Recently, Shanna Pearson-Merkowitz and John McTague posted an interesting piece here at Pacific Standard about the role of Jewish U.S. senators in promoting the acceptance of same-sex marriage among American political leaders. Noting that Jewish senators were among the earliest to back same-sex marriage, they conclude, “The Jewish faith has an unmistakably liberalizing effect on the Democratic Party, including LGBT rights.”
I responded with an analysis at Mischiefs of Faction noting that ideology, rather than religion, does a better job explaining when senators endorsed same-sex marriage. It was the more liberal senators who backed it first, and Jews happen to be among the more liberal senators, at least in part because they represent more liberal states.
Conservatives have a heightened startle response relative to liberals; they startle more easily when exposed to loud noises or shocking images.
But that answer isn’t entirely complete. After all, what is it that makes some people liberals and others conservatives? Yes, our religious practices are part of the story; Jews have tended to lean left and evangelical Christians have tended to lean right in recent decades, and in general, those who report attending religious services weekly tend to be more conservative than those who attend less often.
But religion is just one of many influences that cause us to believe the things we do. We tend to hold many of the same political beliefs as our parents. Some of that is due to the things that they teach us, either overtly or through example. Some of that is because we tend to belong to the same religion as our parents, befriend similar sorts of people, and have similar jobs and incomes. And there’s at least some evidence that they transmit their ideologies to us genetically.
And these beliefs make a real difference in how we perceive not just politics, but the world in general. Some interesting recent research suggests that conservatives’ brains work very differently from liberals’ brains. For example, conservatives have a heightened startle response relative to liberals; they startle more easily when exposed to loud noises or shocking images.

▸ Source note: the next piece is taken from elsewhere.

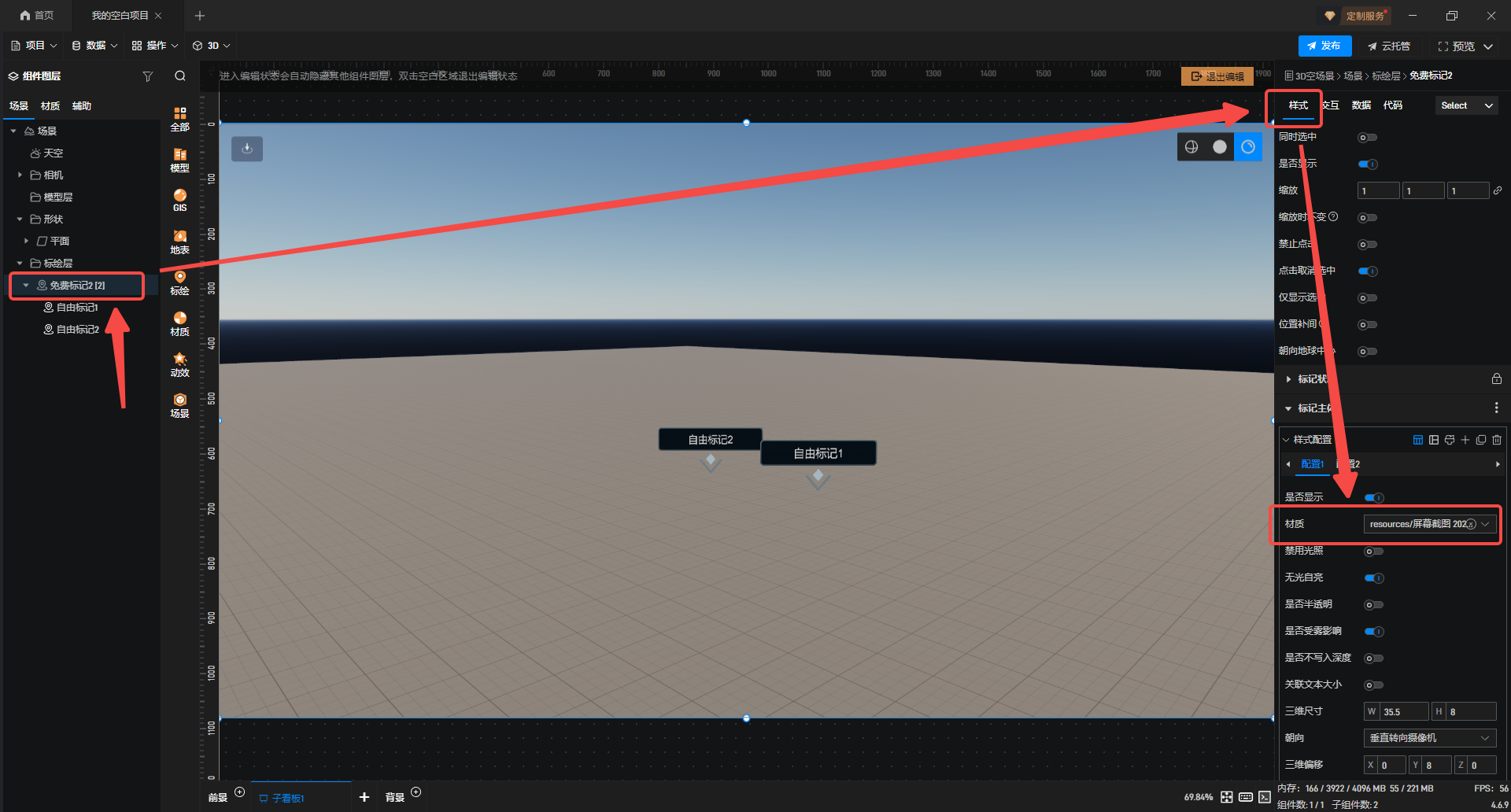1511x812 pixels.
Task: Enable the 禁用光照 switch
Action: tap(1374, 552)
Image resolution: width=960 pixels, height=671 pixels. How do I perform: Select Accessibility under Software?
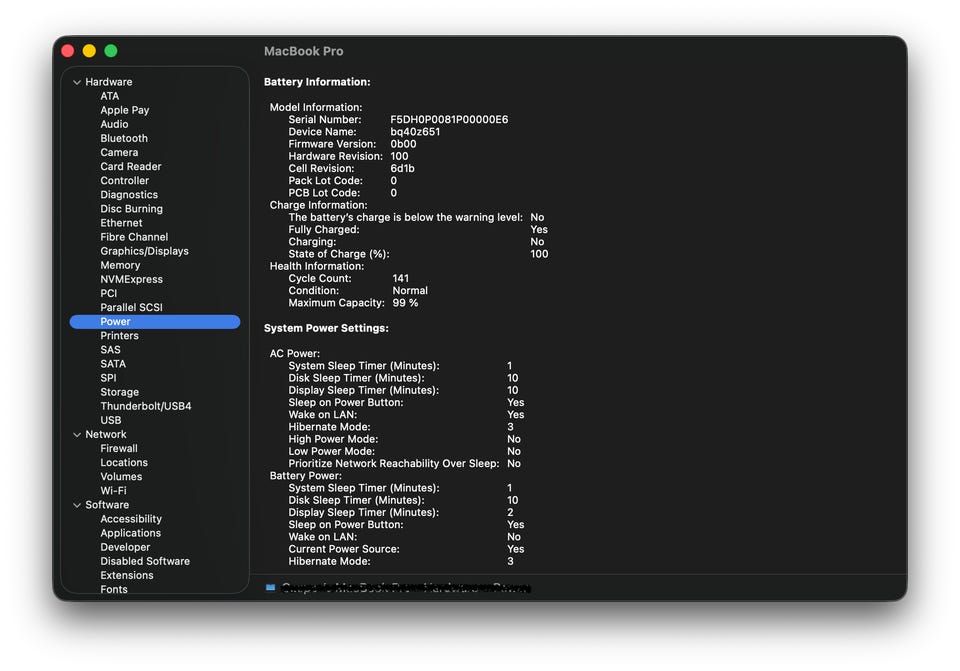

Conservatives and liberals use different parts of their brains when evaluating risk, too: Democrats tend to use the insula, which is used in the monitoring of one’s internal feelings, while Republicans tend to use the amygdala, which is the brain’s threat response center.
But ideology is more than just the sum total of our own individual political beliefs. An ideology is, in some ways, like a coalition of ideas. As Jon Stewart wrote:
Do you support universal health care? Then you must also want a ban on assaults weapons. Pro-limited government? Congratulations, you are also anti-abortion. Luckily, all human opinion falls neatly into one of the two clearly defined camps. Thus, the two-party system elegantly reflects the bichromatic rainbow that is American political thought.
He’s not really wrong about this. Ideology is essentially a determination of what issues go with what other issues. As Kathleen Bawn argues, ideology is what gets us to care about an issue in which we have no direct, material stake. “Many men,” she writes, “strongly support (or oppose) abortion rights, even if they believe that their own wives and daughters would never have an abortion.”
How do we end up determining just what goes with what? As Hans Noel shows in his forthcoming book, ideological coalitions are cobbled together over long periods of time by journalists, intellectuals, and activists—what he calls the “coalition merchants.” For example, economic and racial liberals were forming a civil rights coalition in magazines and the op/ed pages of American newspapers a good two decades before any members of Congress ended up voting along these coalitional lines. It is these ideological coalitions that determine what parties will be arguing about in the coming decades. Assemble the right coalition, and you can control a party. Control a winning party, and you can run the country. (Please see this award-winning article [PDF] by Bawn, Noel, Marty Cohen, David Karol, John Zaller, and me for more details.)
Ideology is thus one of the most important (if least well-understood) concepts in American politics. We know it determines the political behavior of parties, politicians, activists, and voters, and it profoundly structures the way we view the political world. But we’re still struggling to understand just what brings an ideology into existence, how it survives and adapts in changing political circumstances, and how its messages are transmitted from one person to another. To return to the example from above, why would a heterosexual liberal support marriage rights for gay couples? Possibly the best answer we have right now is, because that’s the sort of thing that a liberal would do.